Reputation isn’t something that is quantifiable. It’s also hard to put a value on it.
Hence, while it’s essentially an important asset for a company, you cannot find it on any balance sheet.
Nonetheless, it’s important that a company maintains its reputation.
A company’s reputation will affect its ability to grow and earn revenue after all.
Naturally, companies that have a positive reputation will have an easier time earning revenues and profits.
Investors and analysts tend to value these companies higher.
On the other hand, a company with a negative reputation may find it hard to earn profits.

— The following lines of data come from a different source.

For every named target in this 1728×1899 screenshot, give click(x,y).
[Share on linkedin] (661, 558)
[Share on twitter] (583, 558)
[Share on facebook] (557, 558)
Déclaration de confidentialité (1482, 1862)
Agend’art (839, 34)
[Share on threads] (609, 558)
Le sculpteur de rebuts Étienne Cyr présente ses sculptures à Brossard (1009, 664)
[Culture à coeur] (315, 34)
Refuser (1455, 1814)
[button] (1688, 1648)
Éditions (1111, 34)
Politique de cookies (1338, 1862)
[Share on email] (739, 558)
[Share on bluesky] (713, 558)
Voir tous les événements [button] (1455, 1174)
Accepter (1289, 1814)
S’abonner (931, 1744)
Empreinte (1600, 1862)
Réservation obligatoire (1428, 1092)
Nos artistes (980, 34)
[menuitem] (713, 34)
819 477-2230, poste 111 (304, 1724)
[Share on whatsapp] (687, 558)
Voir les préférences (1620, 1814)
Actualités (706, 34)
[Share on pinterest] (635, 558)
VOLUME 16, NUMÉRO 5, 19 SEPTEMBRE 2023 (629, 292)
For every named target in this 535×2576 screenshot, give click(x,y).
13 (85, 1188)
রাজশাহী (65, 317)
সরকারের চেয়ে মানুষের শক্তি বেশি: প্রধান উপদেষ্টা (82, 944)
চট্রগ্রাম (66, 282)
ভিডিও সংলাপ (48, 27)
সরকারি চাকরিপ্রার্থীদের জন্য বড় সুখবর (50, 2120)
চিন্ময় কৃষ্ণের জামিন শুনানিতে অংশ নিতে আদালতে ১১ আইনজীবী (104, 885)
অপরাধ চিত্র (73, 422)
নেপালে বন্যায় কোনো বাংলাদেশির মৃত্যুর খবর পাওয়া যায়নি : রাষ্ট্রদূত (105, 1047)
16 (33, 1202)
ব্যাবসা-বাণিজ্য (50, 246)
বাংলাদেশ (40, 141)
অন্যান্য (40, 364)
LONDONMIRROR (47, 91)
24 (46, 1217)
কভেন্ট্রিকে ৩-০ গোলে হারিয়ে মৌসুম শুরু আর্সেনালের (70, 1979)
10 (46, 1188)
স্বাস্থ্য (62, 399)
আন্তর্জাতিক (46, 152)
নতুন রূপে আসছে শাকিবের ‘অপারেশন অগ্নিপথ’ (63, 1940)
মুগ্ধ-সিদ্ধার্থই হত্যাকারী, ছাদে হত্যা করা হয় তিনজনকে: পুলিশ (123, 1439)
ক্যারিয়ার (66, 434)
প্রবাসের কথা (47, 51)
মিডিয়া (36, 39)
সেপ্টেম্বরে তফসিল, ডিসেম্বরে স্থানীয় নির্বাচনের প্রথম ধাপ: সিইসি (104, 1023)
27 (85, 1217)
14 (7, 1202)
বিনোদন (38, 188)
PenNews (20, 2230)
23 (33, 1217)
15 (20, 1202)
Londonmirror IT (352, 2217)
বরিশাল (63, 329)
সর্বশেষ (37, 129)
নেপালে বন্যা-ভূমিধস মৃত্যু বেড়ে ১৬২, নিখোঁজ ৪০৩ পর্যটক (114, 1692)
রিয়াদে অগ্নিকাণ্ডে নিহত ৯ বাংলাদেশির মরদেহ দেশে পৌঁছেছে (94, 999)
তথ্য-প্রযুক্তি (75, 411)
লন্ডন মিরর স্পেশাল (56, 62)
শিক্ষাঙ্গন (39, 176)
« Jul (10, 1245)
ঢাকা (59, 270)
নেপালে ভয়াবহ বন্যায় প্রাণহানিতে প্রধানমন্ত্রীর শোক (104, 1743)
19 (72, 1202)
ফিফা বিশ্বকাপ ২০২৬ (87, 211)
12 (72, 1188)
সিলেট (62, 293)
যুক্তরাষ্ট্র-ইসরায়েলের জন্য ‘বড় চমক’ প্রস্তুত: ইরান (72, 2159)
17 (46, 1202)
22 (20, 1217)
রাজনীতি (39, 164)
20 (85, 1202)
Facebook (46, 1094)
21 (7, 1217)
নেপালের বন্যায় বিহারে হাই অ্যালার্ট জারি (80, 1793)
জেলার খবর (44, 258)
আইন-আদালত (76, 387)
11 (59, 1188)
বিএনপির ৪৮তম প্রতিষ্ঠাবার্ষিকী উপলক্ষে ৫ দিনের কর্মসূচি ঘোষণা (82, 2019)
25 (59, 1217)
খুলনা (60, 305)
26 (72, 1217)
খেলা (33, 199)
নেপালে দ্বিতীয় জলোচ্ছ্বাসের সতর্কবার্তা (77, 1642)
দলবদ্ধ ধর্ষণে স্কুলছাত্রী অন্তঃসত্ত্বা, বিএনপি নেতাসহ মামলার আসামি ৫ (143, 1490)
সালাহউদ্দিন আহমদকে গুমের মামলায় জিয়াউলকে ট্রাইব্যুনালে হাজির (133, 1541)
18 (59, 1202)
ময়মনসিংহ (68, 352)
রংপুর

It may incur losses instead.
On top of that, it’ll be valued lower than the ones that have a positive reputation.
As a business owner, you wouldn’t want your company to have a negative reputation.
Maintaining and protecting a company’s reputation is important.
It helps greatly in the company’s growth.
However, there will be always the risk that a company’s reputation will be tarnished.
We refer to this risk as reputational risk.
In this article, we will be talking about reputational risk.
How can it affect a company?
Is it avoidable?
What are the factors that contribute to reputational risk?
Can a company manage reputational risk?
Is it important for a company to manage reputational risk?
We’ll try to answer these questions as we go along with the article.
We will also be looking at some real-world examples of reputational risk.
What is Reputational Risk?
Reputational risk refers to the threat or danger to a company’s reputation.
It is often unpredictable and can come from many places.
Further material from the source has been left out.